-- Problem to solve --
Recast every line of the items below as a numbered list, skipping blank lines and leaving the pictures out.
= = = = =
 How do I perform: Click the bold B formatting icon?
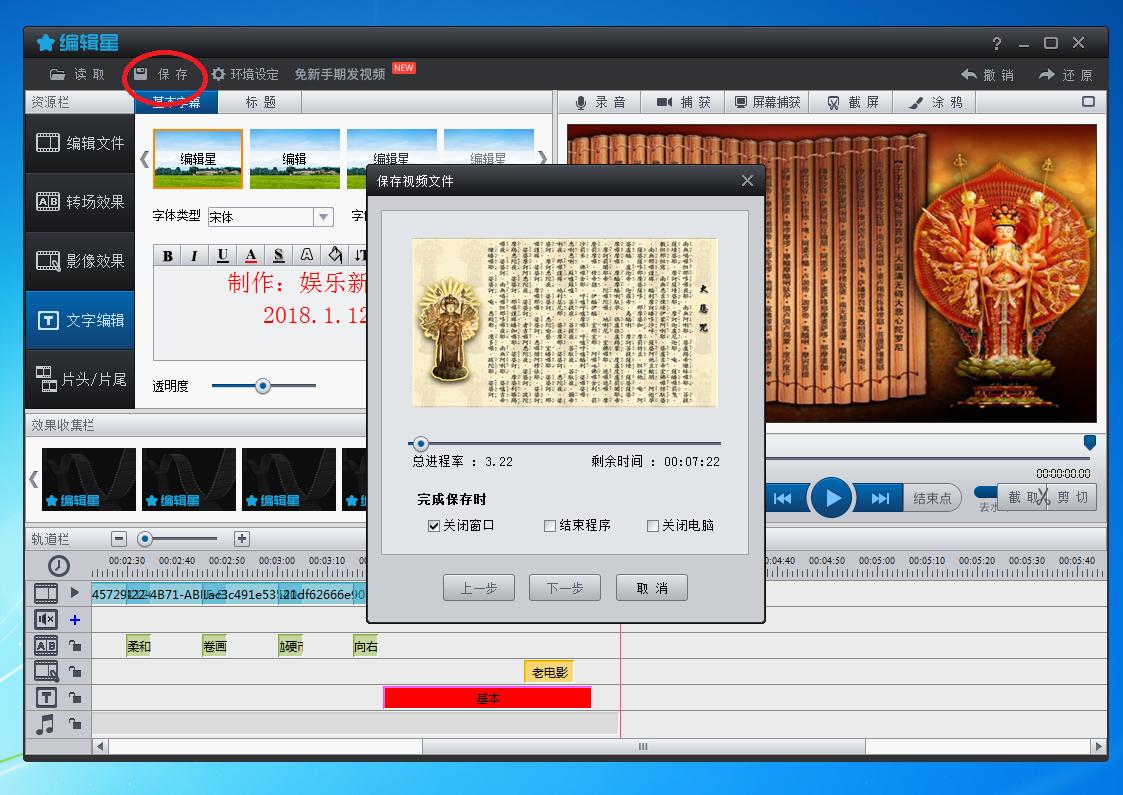(167, 256)
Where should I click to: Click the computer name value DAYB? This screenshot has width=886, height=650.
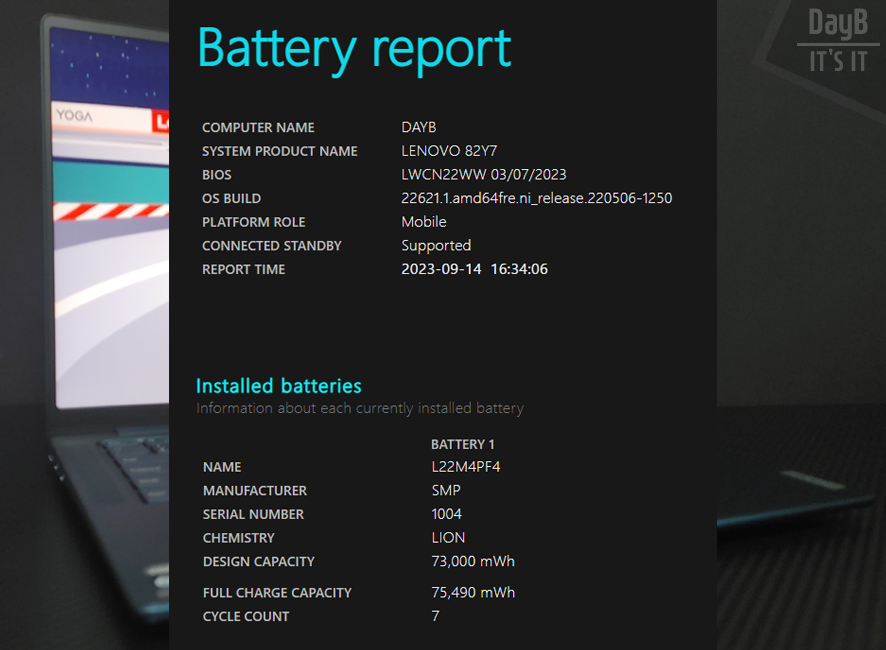point(419,128)
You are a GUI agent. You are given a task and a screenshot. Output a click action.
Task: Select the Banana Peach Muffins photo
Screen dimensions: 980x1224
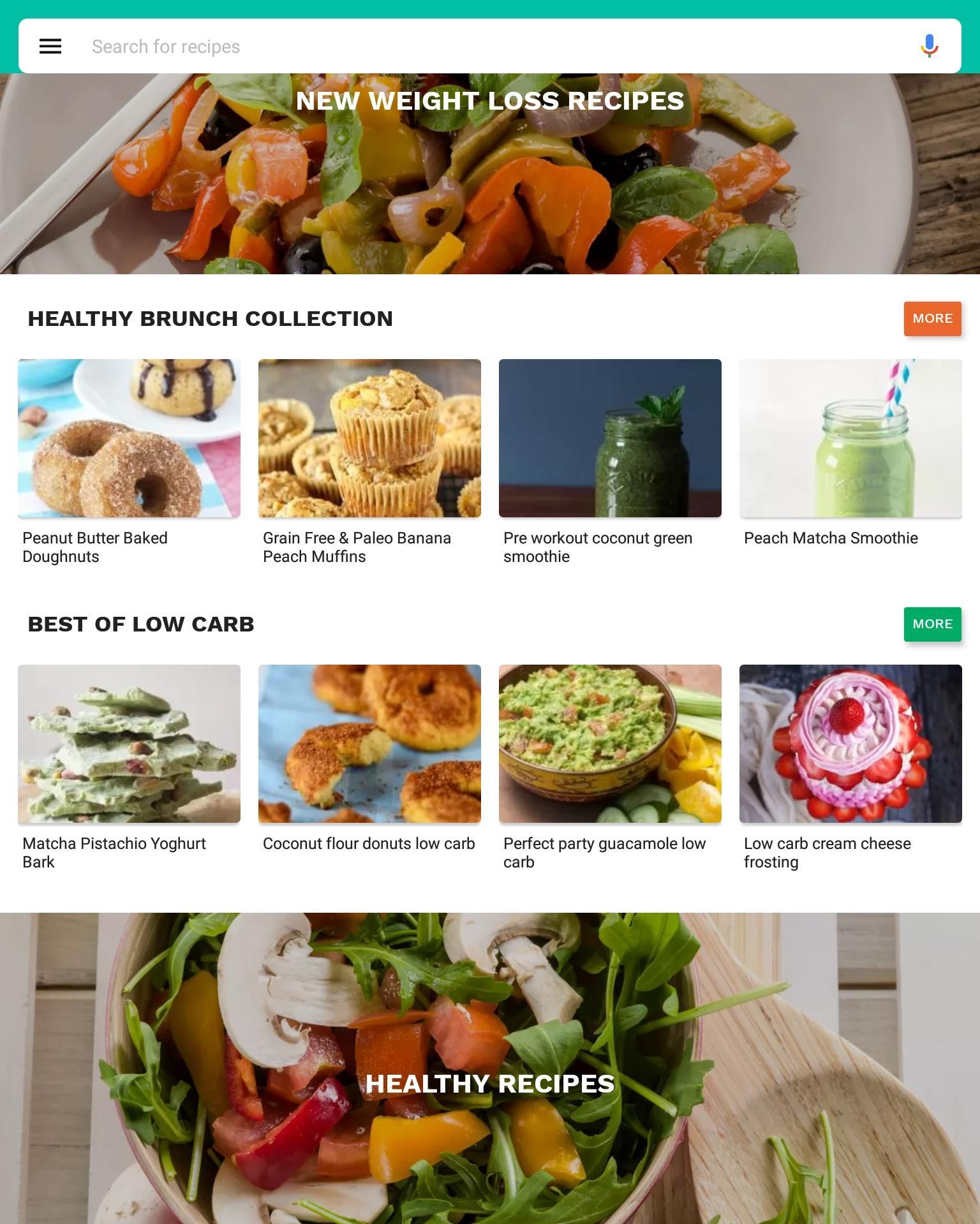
= = = = =
-- Output of the task --
1.  How do I perform: Click the bold B formatting icon?
2. (167, 256)
3. Where should I click to: Click the computer name value DAYB? This screenshot has width=886, height=650.
4. point(419,128)
5. You are a GUI agent. You are given a task and a screenshot. Output a click action.
6. Task: Select the Banana Peach Muffins photo
7. Screen dimensions: 980x1224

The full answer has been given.